En France, le système majoritaire à deux tours, que ce soit pour l’élection du président, pour celle des députés, ou celle des élus locaux, génère une culture à l’antithèse de celle du compromis parlementaire.
Dans la situation de crise actuelle, les députés ne peuvent-ils pas s’abstraire de la perspective de la prochaine élection présidentielle ?
Cette élection est tellement dominante, les pouvoirs du président sont tellement forts que tous n’ont que cette échéance en tête. Les partis apparaissent de plus en plus comme des écuries au profit d’une personne, et non plus comme les émanations d’une vision du monde ou de groupements d’intérêts qui cherchent à influencer l’action publique. Ces partis sont moins stables dans le temps, moins enracinés dans le corps social, ce qui rend compliqué un fonctionnement parlementaire normal.

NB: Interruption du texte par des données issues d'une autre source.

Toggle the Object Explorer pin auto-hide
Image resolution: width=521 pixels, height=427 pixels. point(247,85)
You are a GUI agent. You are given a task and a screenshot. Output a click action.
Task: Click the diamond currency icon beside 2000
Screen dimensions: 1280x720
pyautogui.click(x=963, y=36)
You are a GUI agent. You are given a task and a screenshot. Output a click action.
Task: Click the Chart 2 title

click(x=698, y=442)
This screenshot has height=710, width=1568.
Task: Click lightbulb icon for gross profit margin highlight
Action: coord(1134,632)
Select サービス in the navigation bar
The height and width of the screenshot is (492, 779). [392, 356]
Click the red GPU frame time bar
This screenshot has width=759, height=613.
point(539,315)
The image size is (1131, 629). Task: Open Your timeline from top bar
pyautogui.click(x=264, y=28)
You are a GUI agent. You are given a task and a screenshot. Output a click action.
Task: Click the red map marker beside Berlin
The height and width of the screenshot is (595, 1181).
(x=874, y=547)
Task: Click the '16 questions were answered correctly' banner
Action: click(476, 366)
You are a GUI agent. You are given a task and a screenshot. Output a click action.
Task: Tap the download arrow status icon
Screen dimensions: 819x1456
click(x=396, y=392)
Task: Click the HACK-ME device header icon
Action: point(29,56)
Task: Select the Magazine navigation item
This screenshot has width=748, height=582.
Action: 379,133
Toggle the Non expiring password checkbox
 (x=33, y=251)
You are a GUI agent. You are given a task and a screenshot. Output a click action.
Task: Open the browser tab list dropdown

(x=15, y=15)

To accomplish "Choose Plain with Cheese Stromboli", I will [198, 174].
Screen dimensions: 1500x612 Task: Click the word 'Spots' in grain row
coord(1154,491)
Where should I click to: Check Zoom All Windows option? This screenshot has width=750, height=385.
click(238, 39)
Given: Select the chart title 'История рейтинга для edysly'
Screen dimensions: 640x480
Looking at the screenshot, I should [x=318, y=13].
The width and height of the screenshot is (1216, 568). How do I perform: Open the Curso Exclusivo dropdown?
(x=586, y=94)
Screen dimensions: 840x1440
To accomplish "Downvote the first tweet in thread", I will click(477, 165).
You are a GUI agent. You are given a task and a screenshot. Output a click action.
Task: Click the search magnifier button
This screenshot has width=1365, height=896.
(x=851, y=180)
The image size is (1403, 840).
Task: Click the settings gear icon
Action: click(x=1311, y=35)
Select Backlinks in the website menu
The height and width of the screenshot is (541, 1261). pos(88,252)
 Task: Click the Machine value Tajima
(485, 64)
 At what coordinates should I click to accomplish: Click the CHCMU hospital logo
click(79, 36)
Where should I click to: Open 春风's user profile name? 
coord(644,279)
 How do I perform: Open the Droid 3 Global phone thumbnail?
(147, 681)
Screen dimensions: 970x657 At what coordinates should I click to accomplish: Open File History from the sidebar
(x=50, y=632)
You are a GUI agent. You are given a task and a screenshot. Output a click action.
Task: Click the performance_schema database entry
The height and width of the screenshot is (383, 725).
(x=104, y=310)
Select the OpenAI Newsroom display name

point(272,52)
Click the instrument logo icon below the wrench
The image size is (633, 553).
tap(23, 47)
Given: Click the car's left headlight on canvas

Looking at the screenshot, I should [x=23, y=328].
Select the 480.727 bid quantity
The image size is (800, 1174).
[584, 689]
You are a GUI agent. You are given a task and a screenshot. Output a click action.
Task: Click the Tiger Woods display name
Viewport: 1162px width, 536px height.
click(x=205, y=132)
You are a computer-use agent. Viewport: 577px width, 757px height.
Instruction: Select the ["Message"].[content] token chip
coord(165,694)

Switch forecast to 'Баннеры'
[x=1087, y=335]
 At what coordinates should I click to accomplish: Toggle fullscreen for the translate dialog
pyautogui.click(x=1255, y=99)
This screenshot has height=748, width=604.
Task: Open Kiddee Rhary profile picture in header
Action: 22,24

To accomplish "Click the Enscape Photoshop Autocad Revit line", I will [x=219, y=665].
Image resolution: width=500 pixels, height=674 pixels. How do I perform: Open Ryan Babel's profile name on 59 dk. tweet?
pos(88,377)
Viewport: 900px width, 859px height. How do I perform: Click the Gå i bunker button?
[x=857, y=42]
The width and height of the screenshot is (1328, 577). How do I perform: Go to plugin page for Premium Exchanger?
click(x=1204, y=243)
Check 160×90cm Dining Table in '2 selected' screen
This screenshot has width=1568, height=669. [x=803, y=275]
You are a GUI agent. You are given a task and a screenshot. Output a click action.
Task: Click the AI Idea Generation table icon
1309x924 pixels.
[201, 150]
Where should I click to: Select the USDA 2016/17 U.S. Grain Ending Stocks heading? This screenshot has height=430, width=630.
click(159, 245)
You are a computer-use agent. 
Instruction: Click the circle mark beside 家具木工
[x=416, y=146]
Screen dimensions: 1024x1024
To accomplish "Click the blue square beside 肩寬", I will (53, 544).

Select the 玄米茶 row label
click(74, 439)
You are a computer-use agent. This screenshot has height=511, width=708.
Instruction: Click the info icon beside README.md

Dans un système parlementaire normal, que se serait-il passé après la dissolution ?
Déjà, il n’y aurait pas eu de dissolution.
Cela existe dans les régimes parlementaires…
Certes. Mais quand elle est utilisée, c’est pour résoudre une situation de blocage et elle repose, en règle générale, sur un consensus des partis. Elle ne relève pas du fait du prince. L’esprit gaullien de la Ve République, avec un président élu au suffrage direct qui essaie de s’inscrire dans une forme de relation directe avec la population, en passant au-dessus des partis, s’accorde mal avec la logique de la vie parlementaire et la formation de coalitions.